(STATED EXERCISE):
Convert the items from the line with "Task: Expand the" to the line with "Action: 232,5" into a Markdown table with the columns Row and Line, numbering each line and skipping any blank lines. Leave the pictures out of the table.

** start TASK INPUT **

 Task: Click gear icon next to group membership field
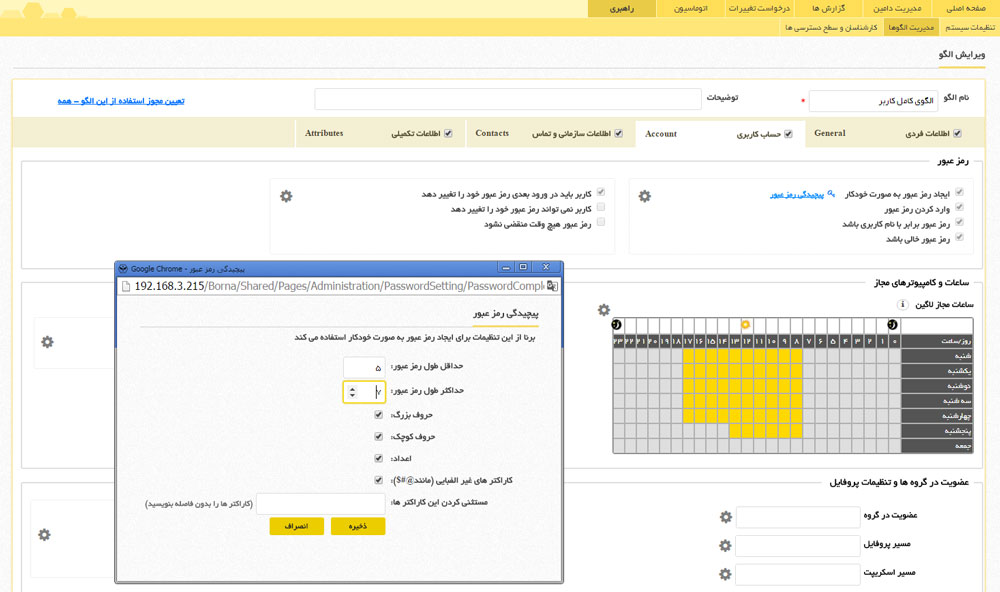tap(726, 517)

** end TASK INPUT **
** start TASK INPUT **

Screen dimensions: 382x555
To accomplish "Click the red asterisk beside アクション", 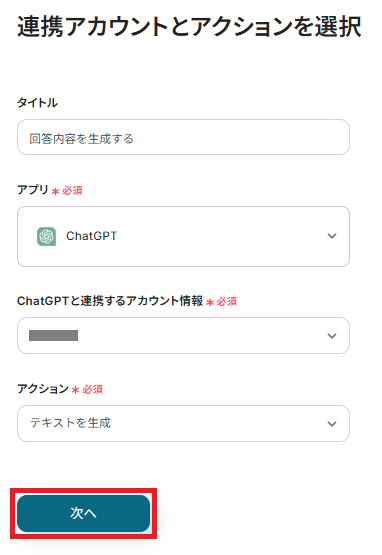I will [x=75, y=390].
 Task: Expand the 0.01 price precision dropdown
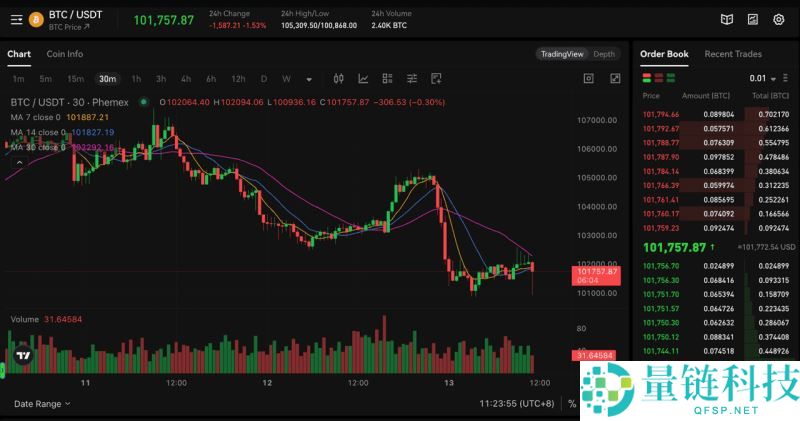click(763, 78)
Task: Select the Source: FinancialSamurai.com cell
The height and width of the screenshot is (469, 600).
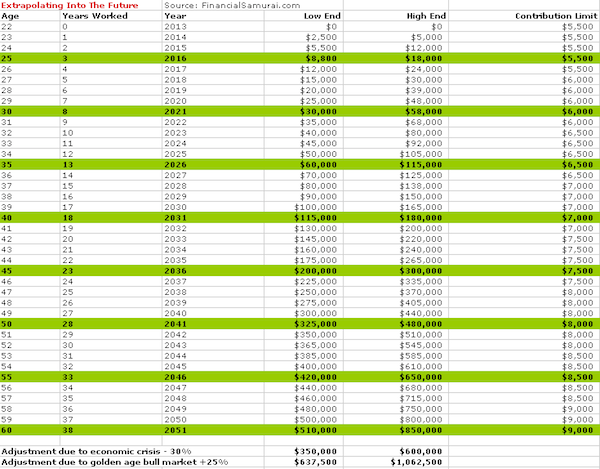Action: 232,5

** end TASK INPUT **

(WRITTEN ANSWER):
| Row | Line |
|---|---|
| 1 |  Task: Expand the 0.01 price precision dropdown |
| 2 | click(763, 78) |
| 3 | Task: Select the Source: FinancialSamurai.com cell |
| 4 | The height and width of the screenshot is (469, 600). |
| 5 | Action: 232,5 |